Step 2: Hypothesize/Predict: Consider the molecular sizes of glucose and starch. What do you think will happen with the starch and the glucose inside of the dialysis tube? Predict whether starch and/or glucose will remain inside of the tube or if they will move out.
Step 3: Student-led planning: Briefly remove the dialysis bag from the beaker and set it aside. Pour 2 mL of the water from the beaker into a test tube. Put 10 drops of Benedict’s reagent into the tube (note the initial color of the solution) and place into the hot water bath for 5 minutes. Note whether there is a color change. Place the bag back into the beaker. Put 20 drops of iodine into the water in the beaker. Allow this to sit for about 10 minutes. Determine whether starch is present in the bag and/or the beaker. Describe in your notebook what you observe. Create a data table for your observations that shows whether starch and glucose were inside and/or outside of the dialysis tubing.

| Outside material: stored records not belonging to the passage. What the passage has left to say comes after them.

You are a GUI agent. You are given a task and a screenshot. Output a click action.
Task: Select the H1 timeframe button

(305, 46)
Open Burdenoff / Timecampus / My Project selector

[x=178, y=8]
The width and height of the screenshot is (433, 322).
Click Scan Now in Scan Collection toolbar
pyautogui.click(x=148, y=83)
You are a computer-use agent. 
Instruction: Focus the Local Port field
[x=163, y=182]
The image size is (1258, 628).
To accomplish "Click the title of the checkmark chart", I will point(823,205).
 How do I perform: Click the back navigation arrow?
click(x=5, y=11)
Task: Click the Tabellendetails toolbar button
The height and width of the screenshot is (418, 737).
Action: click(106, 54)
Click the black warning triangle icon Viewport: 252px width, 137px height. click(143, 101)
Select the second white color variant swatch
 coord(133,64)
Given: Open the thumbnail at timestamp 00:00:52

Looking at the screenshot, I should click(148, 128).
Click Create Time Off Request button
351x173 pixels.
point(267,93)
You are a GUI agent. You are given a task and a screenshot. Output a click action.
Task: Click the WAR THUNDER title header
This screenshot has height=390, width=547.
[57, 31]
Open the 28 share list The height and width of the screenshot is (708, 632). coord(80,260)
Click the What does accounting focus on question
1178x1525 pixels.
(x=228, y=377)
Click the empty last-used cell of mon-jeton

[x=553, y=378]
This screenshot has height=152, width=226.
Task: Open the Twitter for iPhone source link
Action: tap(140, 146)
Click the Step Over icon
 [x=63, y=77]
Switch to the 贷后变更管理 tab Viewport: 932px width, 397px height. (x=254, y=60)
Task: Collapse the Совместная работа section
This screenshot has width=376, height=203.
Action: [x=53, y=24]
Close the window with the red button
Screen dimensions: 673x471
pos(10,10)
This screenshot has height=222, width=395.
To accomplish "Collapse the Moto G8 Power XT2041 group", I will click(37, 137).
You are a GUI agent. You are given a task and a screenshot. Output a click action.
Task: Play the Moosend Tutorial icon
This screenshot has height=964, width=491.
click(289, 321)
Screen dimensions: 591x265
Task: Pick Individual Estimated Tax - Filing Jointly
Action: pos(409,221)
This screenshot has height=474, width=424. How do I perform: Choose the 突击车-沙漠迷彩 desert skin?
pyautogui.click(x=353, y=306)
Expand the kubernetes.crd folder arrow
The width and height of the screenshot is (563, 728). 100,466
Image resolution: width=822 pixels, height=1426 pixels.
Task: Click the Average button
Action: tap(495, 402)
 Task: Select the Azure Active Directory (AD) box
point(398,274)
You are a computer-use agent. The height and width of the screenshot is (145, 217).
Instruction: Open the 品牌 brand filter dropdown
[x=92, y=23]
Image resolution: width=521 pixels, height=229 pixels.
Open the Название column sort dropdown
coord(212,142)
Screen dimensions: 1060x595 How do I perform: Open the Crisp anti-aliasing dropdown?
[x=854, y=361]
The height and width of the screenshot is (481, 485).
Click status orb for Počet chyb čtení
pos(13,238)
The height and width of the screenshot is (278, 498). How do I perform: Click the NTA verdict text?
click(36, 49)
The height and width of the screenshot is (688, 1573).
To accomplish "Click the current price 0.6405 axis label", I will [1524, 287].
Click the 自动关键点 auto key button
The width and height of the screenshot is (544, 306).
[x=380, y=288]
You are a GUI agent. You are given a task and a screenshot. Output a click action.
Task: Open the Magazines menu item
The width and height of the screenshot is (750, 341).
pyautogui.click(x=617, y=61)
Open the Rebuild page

Step 4: Critical Analysis: Are the predictions you made in step 2 supported by your data? Why or why not? What methods could you use to improve your results? Discuss with your group and then write your answers in your notebook.
Guided Inquiry
Step 1: Hypothesize/Predict: Predict what would happen to the rate of osmosis if the surface area-to-volume ratio was large (as it would be with small cells compared to larger ones). Record your prediction.
Step 2: Student-led planning: Determine how the rate of osmosis of water using a dialysis bag with starch solution is affected if surface area-to-volume ratio is altered. Use dialysis tubing of 2 different lengths and widths to determine this. Record weights of each bag at different time intervals. Discuss with your group the time points at which you will check the bags for differences in weight over a 20-minute period. Record your data for each. Discuss with your group how best to set up these experiments.
Step 3: Critical Analysis: Create a graph that shows how osmosis rate is affected over time because of alterations in surface area-to-volume ratios. Are the predictions you made in Step 2 supported by your data? Why or why not? What methods could you use to improve your results? Discuss with your group and then write your answers in your notebook.
Assessments
- Would a large protein have difficulty crossing the membrane of a dialysis tube? Why or why not?
- Why do smaller cells have more efficient diffusion compared to larger ones?